Writing for the court, Justice Stephen Breyer said the law requires a federal permit for any “functional equivalent of a direct discharge” into a river, ocean or other major waterway. He said that would include discharges that travel only a “few feet” underground or over a beach, and he listed seven factors for courts to consider in particular cases.
Breyer said the “functional equivalent” standard “best captures, in broad terms, those circumstances in which Congress intended to require a federal permit.” Chief Justice John Roberts and Justice Brett Kavanaugh joined the court’s liberals in the majority.
Justices Clarence Thomas, Neil Gorsuch and Samuel Alito dissented. Alito said the court “makes up a rule that provides no clear guidance and invites arbitrary and inconsistent application.” He added, “Judges will be left at sea.”
The Trump administration argued that the Clean Water Act doesn’t cover discharges that travel through groundwater before reaching their destination. The administration said groundwater is primarily regulated by state laws and other federal statutes, including the Safe Drinking Water Act.
Breyer said the administration’s approach “would open a loophole allowing easy evasion of the statutory provision’s basic purposes.”
Environmental advocates claimed victory. David Henkin, a lawyer with Earthjustice and the lead attorney pressing the case against Maui County, said he expects the sewage facility eventually will be required to get a permit.
“This decision is a huge victory for clean water,” Henkin said in a statement. “The Supreme Court has rejected the Trump administration’s effort to blow a big hole in the Clean Water Act’s protections for rivers, lakes, and oceans.”
The EPA said in a statement that the ruling “unfortunately leaves some uncertainty for the public, including private property owners.”
Michael Kimberly, a Washington lawyer who filed a brief backing Maui County on behalf of agricultural trade groups, called the new standard “amorphous.” He said in a statement that the ruling “leaves countless responsible landowners potentially liable for discharges” that don’t violate the law.

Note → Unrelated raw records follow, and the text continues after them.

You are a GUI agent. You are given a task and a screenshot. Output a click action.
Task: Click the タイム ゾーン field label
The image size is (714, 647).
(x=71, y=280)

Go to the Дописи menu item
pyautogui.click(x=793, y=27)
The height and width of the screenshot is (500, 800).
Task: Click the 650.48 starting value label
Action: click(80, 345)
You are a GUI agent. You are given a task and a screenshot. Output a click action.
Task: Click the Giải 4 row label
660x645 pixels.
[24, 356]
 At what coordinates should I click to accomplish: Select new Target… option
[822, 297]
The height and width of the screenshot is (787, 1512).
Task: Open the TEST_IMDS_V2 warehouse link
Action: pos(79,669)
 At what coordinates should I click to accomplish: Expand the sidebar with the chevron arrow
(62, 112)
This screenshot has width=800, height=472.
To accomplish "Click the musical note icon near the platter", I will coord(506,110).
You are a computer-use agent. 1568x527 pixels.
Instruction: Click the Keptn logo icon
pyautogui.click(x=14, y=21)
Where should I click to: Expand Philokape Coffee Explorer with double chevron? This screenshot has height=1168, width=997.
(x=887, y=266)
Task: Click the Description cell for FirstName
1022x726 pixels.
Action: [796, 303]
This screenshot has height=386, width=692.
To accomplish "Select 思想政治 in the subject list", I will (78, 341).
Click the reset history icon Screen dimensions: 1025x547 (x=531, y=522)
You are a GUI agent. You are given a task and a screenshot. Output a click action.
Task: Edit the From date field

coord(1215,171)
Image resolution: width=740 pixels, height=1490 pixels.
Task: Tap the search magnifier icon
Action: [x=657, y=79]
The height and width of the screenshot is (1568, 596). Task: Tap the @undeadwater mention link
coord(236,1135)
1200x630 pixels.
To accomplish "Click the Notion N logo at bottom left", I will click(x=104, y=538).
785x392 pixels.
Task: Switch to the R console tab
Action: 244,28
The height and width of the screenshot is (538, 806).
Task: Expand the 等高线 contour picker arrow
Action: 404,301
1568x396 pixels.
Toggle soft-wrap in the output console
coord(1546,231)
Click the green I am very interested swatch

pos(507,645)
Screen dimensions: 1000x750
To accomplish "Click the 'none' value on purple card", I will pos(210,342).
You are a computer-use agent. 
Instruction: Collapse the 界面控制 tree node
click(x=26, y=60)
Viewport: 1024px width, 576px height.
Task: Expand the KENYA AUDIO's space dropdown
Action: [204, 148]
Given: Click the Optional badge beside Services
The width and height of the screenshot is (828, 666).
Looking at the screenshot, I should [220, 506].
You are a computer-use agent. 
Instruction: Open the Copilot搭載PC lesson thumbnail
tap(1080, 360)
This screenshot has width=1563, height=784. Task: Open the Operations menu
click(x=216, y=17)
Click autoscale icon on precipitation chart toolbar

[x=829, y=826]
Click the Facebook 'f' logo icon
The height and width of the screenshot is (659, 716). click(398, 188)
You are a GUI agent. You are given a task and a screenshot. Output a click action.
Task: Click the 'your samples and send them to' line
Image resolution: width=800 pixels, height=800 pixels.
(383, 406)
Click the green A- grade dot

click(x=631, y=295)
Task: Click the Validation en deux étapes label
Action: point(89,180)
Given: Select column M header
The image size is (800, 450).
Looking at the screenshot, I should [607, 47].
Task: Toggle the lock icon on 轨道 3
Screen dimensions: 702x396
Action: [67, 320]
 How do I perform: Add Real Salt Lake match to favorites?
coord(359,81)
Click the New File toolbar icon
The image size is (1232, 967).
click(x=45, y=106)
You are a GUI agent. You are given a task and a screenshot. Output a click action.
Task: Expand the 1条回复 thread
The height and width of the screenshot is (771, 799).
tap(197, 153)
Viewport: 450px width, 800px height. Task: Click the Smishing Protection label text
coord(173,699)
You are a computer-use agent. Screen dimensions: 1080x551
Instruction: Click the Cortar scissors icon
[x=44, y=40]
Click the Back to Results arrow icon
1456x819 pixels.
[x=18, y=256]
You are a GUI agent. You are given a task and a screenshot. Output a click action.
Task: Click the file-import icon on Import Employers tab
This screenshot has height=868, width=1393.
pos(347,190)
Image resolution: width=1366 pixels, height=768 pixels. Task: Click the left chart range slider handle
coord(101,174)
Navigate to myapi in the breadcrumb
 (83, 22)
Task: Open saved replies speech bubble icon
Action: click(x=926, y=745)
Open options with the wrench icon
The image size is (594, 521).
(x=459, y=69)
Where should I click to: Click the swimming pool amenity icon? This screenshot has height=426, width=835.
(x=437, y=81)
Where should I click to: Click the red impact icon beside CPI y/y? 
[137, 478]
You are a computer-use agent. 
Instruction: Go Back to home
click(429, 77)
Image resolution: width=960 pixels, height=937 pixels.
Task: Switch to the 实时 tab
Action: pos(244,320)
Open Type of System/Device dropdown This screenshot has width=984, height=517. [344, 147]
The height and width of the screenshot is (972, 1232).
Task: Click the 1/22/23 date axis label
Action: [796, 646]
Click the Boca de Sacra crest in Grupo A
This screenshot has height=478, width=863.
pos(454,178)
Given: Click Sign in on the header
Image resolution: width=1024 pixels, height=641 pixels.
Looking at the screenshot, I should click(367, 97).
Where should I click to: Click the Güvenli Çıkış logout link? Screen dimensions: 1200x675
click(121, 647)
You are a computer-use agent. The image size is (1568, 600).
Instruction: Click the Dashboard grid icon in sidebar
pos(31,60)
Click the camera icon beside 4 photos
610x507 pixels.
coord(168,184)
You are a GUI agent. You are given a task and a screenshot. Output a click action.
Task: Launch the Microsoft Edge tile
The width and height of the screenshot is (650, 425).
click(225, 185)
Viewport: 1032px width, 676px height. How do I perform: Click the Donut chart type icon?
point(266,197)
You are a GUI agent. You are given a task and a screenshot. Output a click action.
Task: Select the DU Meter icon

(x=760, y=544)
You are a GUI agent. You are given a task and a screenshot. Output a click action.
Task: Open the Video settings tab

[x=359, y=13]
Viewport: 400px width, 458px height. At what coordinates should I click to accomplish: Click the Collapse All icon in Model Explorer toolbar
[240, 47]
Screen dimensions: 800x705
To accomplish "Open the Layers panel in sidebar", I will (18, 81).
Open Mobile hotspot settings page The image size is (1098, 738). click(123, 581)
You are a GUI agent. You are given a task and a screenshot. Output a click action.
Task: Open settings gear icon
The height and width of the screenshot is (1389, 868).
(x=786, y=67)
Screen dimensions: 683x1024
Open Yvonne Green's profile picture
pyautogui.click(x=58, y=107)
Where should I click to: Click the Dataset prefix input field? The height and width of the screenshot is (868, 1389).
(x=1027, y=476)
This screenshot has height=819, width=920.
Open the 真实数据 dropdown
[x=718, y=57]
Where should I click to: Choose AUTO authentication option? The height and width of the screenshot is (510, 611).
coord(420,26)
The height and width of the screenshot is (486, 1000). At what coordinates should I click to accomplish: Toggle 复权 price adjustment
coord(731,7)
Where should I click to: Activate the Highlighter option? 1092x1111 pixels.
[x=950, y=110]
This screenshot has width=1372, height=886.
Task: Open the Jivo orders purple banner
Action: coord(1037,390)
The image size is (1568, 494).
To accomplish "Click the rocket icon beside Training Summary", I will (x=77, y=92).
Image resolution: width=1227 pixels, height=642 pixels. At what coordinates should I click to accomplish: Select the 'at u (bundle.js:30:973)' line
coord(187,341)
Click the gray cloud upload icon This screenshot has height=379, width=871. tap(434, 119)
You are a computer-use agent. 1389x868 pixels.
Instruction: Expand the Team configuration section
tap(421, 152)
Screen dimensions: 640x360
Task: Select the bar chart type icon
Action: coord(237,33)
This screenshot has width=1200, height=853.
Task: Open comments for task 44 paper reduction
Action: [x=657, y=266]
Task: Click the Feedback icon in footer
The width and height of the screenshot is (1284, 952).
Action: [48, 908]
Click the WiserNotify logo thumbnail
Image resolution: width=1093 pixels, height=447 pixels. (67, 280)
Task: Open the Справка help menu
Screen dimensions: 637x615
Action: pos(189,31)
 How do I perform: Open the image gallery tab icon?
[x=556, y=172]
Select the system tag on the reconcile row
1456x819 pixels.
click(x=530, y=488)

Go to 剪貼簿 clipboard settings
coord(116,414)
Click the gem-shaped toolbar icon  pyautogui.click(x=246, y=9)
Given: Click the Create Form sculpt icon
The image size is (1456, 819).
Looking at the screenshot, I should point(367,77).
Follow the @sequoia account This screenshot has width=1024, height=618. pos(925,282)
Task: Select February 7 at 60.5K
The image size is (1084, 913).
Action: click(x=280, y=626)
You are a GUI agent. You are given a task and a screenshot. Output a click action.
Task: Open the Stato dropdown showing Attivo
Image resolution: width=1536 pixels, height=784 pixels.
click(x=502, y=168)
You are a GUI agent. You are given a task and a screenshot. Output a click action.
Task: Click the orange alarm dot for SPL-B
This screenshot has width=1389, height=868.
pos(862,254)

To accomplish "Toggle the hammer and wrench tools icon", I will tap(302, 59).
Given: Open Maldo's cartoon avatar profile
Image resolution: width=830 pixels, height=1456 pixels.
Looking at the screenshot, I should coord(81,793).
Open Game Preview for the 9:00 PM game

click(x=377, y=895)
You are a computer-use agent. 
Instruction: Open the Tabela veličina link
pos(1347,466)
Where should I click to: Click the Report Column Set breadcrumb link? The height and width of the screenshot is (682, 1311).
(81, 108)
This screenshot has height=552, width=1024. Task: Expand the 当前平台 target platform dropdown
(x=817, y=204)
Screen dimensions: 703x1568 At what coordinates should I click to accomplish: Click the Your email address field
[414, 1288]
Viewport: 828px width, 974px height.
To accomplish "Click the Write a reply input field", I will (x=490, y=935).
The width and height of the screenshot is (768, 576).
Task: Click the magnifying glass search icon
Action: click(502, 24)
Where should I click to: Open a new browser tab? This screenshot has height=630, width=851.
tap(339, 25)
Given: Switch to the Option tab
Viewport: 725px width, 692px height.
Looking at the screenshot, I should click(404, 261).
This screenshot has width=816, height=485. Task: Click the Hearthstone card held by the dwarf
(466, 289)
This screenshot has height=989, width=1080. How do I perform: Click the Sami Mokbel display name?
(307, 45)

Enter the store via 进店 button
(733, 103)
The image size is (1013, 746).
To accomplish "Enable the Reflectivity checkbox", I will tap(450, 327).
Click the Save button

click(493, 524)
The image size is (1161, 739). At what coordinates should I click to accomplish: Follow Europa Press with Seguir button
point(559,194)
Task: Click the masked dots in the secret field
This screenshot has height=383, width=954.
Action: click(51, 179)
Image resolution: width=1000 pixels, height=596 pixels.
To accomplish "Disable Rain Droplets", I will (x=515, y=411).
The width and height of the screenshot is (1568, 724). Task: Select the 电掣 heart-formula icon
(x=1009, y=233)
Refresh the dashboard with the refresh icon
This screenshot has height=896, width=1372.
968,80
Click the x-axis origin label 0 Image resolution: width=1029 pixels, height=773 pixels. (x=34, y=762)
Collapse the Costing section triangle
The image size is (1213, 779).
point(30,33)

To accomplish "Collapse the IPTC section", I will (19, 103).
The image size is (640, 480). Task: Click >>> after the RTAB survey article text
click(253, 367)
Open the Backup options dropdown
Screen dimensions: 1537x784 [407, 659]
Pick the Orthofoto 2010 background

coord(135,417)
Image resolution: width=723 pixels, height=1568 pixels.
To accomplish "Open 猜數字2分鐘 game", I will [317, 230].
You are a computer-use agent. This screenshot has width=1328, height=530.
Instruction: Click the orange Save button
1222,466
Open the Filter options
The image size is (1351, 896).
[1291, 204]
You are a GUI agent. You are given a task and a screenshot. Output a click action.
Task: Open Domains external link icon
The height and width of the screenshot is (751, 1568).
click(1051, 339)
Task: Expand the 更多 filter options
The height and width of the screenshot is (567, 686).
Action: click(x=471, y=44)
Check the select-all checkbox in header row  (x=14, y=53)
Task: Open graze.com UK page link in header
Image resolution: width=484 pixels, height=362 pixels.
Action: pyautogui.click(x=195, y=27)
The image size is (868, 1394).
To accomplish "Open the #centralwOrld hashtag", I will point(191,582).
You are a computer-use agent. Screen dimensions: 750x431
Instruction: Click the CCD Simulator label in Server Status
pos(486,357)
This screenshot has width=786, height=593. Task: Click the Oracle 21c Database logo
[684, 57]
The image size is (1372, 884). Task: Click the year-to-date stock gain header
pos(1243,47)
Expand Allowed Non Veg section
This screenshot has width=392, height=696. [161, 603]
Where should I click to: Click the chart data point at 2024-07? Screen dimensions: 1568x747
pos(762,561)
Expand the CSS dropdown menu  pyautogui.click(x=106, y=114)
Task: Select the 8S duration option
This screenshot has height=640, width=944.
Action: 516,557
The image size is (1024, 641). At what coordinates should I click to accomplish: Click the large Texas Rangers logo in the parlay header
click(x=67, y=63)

The fight focused on the meaning of a commonplace word — “from.” The Clean Water Act requires a permit for discharges into a major body of water “from any point source,” which the law defines to be a specific conveyance such as a pipe, ditch or well.
The Hawaii treatment facility, three miles north of the town of Lahaina, on the island of Maui, releases 3 million to 5 million gallons of treated water a day into four underground pipes, known as injection control wells. The discharged fluid then mixes into the groundwater. Environmental groups led by the Hawaii Wildlife Fund sued the county in 2012.
A federal-state study using dye showed that much of the water reaches the Pacific through small fissures in the ocean floor.
Environmental groups say decades of discharges have devastated a once-pristine coral reef off nearby Kahekili Beach. The groups say nutrients in the discharges have stimulated the growth of algae that smother the coral by blocking photosynthesis.
The county says it sent an expert to the beach in 2014 and found no evidence the reef had suffered any damage.
The case is County of Maui v. Hawaii Wildlife Fund, 18-260.